98. Przedpremierowo: "Perfekcyjna żona" ~ JP Delaney

Tytuł:Perfekcyjna żona
Tytuł oryginału:The perfect wife
Autor: JP Delaney
Data wydania: 9 września 2019
Wydawnictwo: Otwarte

Abbie budzi się w szpitalu. Jest oszołomiona. Nie pamięta, kim jest ani jak się tu znalazła. Mężczyzna przy jej boku twierdzi, że jest jej mężem. Mówi, że jest tytanem nowych technologii, założycielem jednego z najbardziej innowacyjnych start-upów w Dolinie Krzemowej. A Abbie jest utalentowaną artystką, zapaloną surf erką, kochającą matką i doskonałą żoną. Że pięć lat temu miała straszny wypadek i dzięki ogromnemu przełomowi technologicznemu udało się przywrócić ją do normalnego życia. Teraz jest cudem nauki.
Gdy Abbie dociera do nowych informacji o swojej przeszłości, przedstawiona przez męża wersja wydarzeń coraz mniej do nich pasuje… Czy mąż na pewno mówi jej wszystko?
Źródło opisu: okładka książki.

JP Delaney to autor, z którego twórczością miałam już styczność, bo czytałam jakiś czas temu „Lokatorkę” i pamiętam, że książka wywarła na mnie dobre wrażenie. Dlatego, gdy dostałam propozycję zrecenzowania najnowszej pozycji tego autora, byłam zdecydowanie na tak. Uznałam również, że będzie to miła odmiana, jeśli ocenię coś innego niż romans czy fantastykę, prawda? Wiedziałam też, że nie będzie to dla mnie dość łatwe, bo będę musiała czasem nieco kręcić, by nie zdradzać wam za dużo. A w tego typu gatunkach jeden mały szczegół może okazać się kluczowy. Tylko czy będę w stanie wam ją polecić?

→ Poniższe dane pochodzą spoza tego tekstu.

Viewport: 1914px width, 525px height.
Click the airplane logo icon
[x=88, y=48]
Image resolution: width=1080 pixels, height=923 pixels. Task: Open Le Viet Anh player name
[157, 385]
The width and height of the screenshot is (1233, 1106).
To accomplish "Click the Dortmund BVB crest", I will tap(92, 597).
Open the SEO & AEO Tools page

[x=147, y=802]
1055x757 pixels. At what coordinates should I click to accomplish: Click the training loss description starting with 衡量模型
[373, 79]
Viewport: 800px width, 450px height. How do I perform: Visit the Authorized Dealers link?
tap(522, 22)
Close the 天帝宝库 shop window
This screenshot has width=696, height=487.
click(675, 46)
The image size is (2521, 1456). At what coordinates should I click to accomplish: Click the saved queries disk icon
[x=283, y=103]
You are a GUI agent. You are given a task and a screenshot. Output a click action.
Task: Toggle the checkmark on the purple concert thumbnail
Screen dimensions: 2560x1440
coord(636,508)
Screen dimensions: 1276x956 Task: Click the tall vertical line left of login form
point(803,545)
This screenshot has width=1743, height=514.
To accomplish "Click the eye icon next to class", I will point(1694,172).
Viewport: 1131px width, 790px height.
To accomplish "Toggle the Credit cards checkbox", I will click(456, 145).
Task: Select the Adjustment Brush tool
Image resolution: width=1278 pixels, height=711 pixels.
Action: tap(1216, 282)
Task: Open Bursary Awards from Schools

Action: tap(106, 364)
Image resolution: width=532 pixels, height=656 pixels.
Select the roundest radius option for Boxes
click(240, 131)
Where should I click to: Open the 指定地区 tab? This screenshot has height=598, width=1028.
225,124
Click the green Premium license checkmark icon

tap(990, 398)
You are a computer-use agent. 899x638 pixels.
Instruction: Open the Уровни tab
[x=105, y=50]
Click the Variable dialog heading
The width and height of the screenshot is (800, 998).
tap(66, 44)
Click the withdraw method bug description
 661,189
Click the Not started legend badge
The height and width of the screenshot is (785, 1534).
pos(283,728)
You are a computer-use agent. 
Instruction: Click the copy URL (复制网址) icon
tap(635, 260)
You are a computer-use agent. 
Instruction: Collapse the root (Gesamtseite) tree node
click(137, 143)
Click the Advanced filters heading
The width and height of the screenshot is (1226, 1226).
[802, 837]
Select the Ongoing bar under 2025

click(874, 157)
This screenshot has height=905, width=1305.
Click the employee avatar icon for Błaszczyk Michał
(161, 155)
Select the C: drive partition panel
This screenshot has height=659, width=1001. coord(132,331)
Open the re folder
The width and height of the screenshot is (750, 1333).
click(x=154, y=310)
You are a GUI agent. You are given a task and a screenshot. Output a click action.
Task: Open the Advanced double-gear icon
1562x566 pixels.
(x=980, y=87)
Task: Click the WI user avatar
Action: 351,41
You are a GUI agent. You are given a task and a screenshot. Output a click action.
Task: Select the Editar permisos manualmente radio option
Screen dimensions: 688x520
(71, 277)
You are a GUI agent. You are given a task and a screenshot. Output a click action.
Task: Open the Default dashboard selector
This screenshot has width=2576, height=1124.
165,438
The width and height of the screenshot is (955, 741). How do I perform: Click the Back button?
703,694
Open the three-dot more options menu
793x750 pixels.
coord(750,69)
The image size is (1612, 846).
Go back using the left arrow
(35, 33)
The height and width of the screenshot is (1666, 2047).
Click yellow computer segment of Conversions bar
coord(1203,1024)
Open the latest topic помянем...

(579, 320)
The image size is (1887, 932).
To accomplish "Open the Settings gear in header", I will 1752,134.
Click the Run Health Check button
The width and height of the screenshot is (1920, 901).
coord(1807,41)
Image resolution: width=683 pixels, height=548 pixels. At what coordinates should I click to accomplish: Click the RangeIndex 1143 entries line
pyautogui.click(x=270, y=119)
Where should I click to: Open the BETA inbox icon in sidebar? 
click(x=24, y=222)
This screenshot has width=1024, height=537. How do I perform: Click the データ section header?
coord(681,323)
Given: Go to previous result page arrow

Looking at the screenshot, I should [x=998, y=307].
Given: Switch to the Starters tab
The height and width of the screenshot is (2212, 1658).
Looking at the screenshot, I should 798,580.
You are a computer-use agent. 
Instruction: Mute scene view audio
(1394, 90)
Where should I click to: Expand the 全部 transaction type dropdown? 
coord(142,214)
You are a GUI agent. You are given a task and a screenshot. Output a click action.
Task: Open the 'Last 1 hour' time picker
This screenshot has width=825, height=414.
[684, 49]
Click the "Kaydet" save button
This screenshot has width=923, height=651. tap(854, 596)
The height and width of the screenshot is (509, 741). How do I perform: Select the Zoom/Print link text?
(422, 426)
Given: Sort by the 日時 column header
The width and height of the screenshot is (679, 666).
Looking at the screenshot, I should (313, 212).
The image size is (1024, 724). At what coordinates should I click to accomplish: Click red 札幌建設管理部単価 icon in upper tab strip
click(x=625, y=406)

Jak zawsze w tym miejscu powinien być opis postaci, tak tym razem sobie darujemy, bo prawda jest taka, że w tej pozycji należy odkryć bohaterów samemu. Sięgając po „Perfekcyjną żonę” wiedziałam, że będę patrzyła na nią pod innym kątem niż na książki, które czytałam do tej pory. Przecież nie mogę ocenić kryminału jak romansu, prawda? W kryminałach nie zawsze mamy happy endy.
Już na początku lektury odkryłam, że mam do czynienia z nietypową książką i na pewno oryginalną, bo czegoś takiego jeszcze nie spotkałam w żadnej czytanej przeze mnie lekturze. Nie będę tu zdradzać wam o co tak naprawdę chodzi, bo dla mnie samej było to zaskoczeniem już na wstępie, bo opis tego nie zdradza. I to właśnie za sprawą tego, co autor wymyślił, książka już od pierwszych stron wzbudziła moją ciekawość, a także sposób, w jaki jest ona opisana. Nie mamy zwykłej narracji. Nie prowadzi jej główny bohater czy narrator. O nie. I też nie jedna osoba opowiada tą historię, ale szczerze? Nie wiemy kim ten tajemniczy ktoś jest do samego końca, co moim zdaniem naprawdę dodaje nutkę zaciekawienia do całości. A o to w tym chodzi, prawda? Jednak by się przekonać o czym mówię, powinniście sami sięgnąć po tę lekturę, bo ja nie zamierzam tu zdradzać niczego. Mogę was zapewnić jednak, że mimo trochę ‘pomieszanych’ perspektyw, nie było ciężko się połapać w tej historii i w tym, co autor próbuje nam przekazać.
W „Perfekcyjnej żonie” mamy krótkie rozdziały, niektóre na dwie strony, ale dla mnie to jest naprawdę lepsze rozwiązanie, bo łatwiej mi się to czyta, na pewno szybciej i w tym przypadku często łapałam się na wejściu w fazę jeszcze jednego rozdziału. Napisana jest w prosty i zrozumiały sposób, bez żadnego chaosu wydarzeń. Wszystko ma swoje miejsce i czas, bez problemu idzie się we wszystkim odnaleźć. I pomimo występującej tutaj terminologii technologicznej, w tym także idzie zrozumieć o co chodzi. Dodatkowo dzięki stylowi i sposobowi, w jaki autor skonstruował swoje opisy, nie miałam żadnego problemu z wyobrażeniem sobie świata, jaki otaczał Abbie.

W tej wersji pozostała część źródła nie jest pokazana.